■ **EXERCISE DIRECTIONS**: Extract the data exactly, missing nothing.

[DATA TO PROCESS — start]

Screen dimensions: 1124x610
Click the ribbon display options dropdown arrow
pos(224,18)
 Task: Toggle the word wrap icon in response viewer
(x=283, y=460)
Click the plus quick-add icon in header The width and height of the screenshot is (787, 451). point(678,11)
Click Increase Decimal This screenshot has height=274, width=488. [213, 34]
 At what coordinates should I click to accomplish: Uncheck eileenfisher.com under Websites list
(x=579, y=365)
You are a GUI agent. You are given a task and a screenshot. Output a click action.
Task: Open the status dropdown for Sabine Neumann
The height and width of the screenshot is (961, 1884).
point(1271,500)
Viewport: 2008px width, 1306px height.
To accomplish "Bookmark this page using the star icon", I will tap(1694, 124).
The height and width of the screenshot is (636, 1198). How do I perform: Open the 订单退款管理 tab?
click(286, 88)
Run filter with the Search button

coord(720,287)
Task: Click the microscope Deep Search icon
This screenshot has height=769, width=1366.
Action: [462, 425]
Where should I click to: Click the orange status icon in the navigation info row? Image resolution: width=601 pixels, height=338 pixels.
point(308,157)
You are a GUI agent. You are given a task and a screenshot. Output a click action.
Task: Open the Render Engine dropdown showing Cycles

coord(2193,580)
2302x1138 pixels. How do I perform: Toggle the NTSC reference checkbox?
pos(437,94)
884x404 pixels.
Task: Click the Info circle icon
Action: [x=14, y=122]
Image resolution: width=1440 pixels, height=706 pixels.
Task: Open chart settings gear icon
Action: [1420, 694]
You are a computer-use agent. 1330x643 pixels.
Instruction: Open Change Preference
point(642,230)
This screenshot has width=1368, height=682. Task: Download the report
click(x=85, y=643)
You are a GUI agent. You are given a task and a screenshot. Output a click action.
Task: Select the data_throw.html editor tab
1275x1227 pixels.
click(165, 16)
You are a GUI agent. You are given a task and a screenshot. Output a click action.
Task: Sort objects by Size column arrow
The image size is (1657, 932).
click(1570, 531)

[DATA TO PROCESS — finish]

■ **SOLUTION TO THIS EXERCISE**:
Screen dimensions: 1124x610
Click the ribbon display options dropdown arrow
pos(224,18)
 Task: Toggle the word wrap icon in response viewer
(x=283, y=460)
Click the plus quick-add icon in header The width and height of the screenshot is (787, 451). point(678,11)
Click Increase Decimal This screenshot has height=274, width=488. [213, 34]
 At what coordinates should I click to accomplish: Uncheck eileenfisher.com under Websites list
(x=579, y=365)
You are a GUI agent. You are given a task and a screenshot. Output a click action.
Task: Open the status dropdown for Sabine Neumann
The height and width of the screenshot is (961, 1884).
point(1271,500)
Viewport: 2008px width, 1306px height.
To accomplish "Bookmark this page using the star icon", I will tap(1694, 124).
The height and width of the screenshot is (636, 1198). How do I perform: Open the 订单退款管理 tab?
click(286, 88)
Run filter with the Search button

coord(720,287)
Task: Click the microscope Deep Search icon
This screenshot has height=769, width=1366.
Action: [462, 425]
Where should I click to: Click the orange status icon in the navigation info row? Image resolution: width=601 pixels, height=338 pixels.
point(308,157)
You are a GUI agent. You are given a task and a screenshot. Output a click action.
Task: Open the Render Engine dropdown showing Cycles

coord(2193,580)
2302x1138 pixels. How do I perform: Toggle the NTSC reference checkbox?
pos(437,94)
884x404 pixels.
Task: Click the Info circle icon
Action: [x=14, y=122]
Image resolution: width=1440 pixels, height=706 pixels.
Task: Open chart settings gear icon
Action: [1420, 694]
You are a computer-use agent. 1330x643 pixels.
Instruction: Open Change Preference
point(642,230)
This screenshot has width=1368, height=682. Task: Download the report
click(x=85, y=643)
You are a GUI agent. You are given a task and a screenshot. Output a click action.
Task: Select the data_throw.html editor tab
1275x1227 pixels.
click(165, 16)
You are a GUI agent. You are given a task and a screenshot. Output a click action.
Task: Sort objects by Size column arrow
The image size is (1657, 932).
click(1570, 531)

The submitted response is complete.